# Supplied text start

Implementation and working notes of Final Project

A] Initial final project direction: Iterative parameter fitting and model selection.

Initially I wanted to explore function fitting using neural networks, in order to get a sense of a data driven parameter estimation. The ideas was to train a neural network fit the parameters of a given function family into a set of datapoints, with aim to use the same network architecture for model selection.

To explain the last sentence, let's assume that we have a function of the form $f(\vec{x})=\sum_i m_iu_i(\vec{x})$, where $u_i$ is a diverse set of functions. For example, $$f(x) = m_1[\alpha sin(\beta x)] + m_2 \log(x) + m_3 x^2 \text{ . }$$

The neural network would have to learn the parameters $m_i$, which is essential a model selection for the underlying function. Of course, this approach relies heavily on knowledge about the domain of the dataset, which will be used to form the set of functions $u_i$ that the network would have to select for.

# Supplied text end

▶ [Aim of the task]: Return the passage of the final project notes from "Initially I wanted" up to and including "to select for.", copied word for word.

# Source excerpt start

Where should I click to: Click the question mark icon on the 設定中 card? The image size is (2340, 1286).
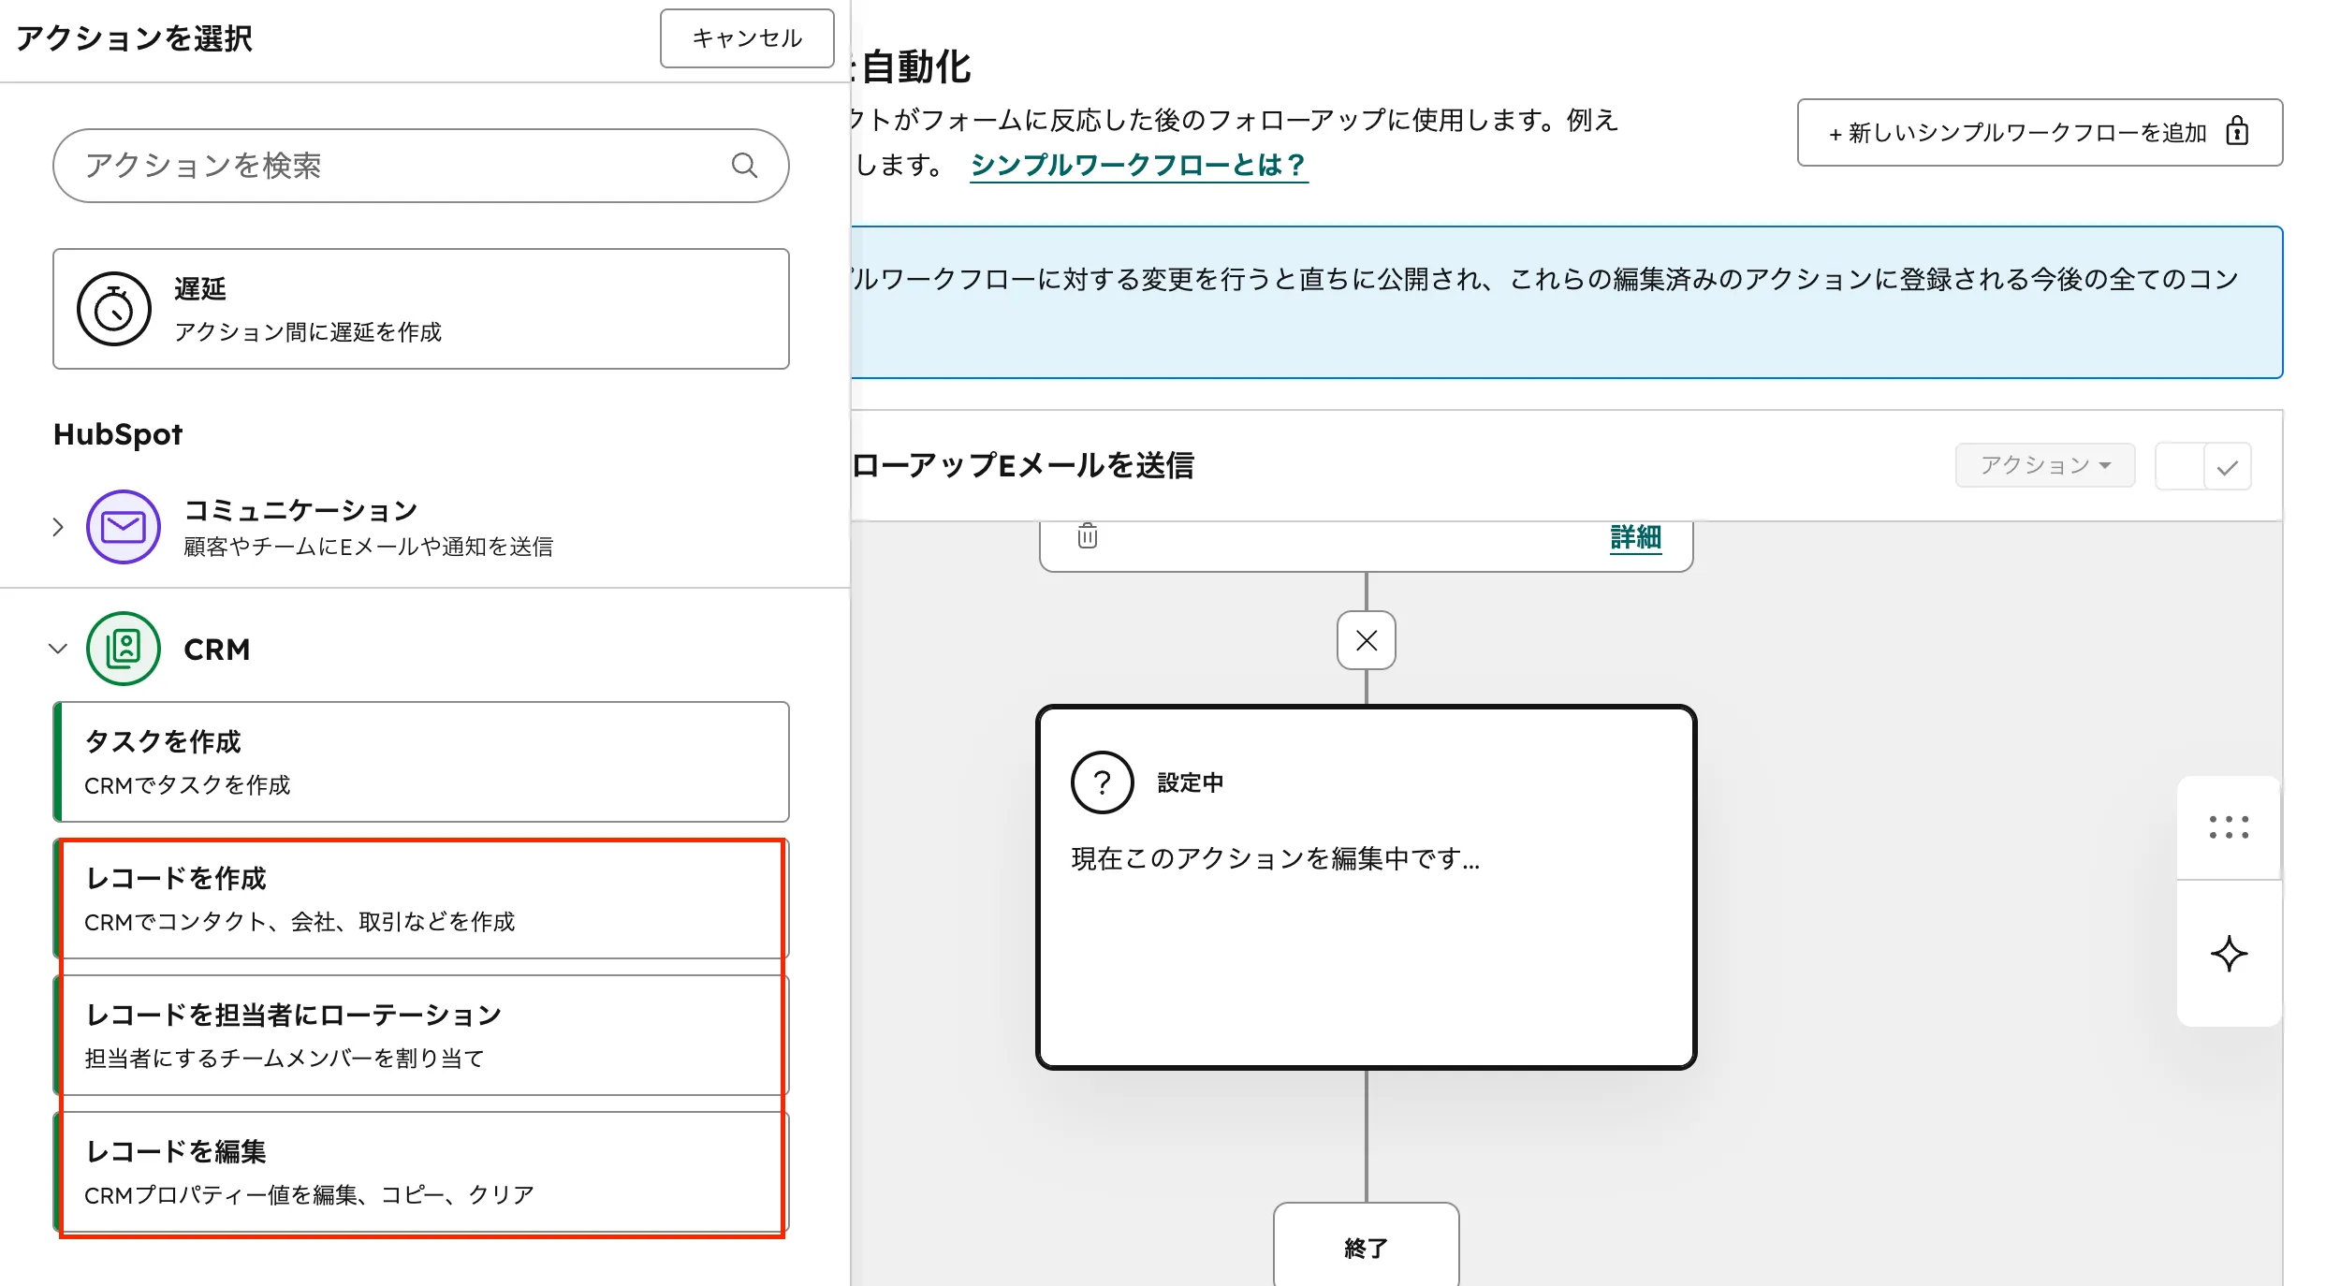coord(1103,782)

# Source excerpt end

▶ [Finished task]:
Initially I wanted to explore function fitting using neural networks, in order to get a sense of a data driven parameter estimation. The ideas was to train a neural network fit the parameters of a given function family into a set of datapoints, with aim to use the same network architecture for model selection.

To explain the last sentence, let's assume that we have a function of the form $f(\vec{x})=\sum_i m_iu_i(\vec{x})$, where $u_i$ is a diverse set of functions. For example, $$f(x) = m_1[\alpha sin(\beta x)] + m_2 \log(x) + m_3 x^2 \text{ . }$$

The neural network would have to learn the parameters $m_i$, which is essential a model selection for the underlying function. Of course, this approach relies heavily on knowledge about the domain of the dataset, which will be used to form the set of functions $u_i$ that the network would have to select for.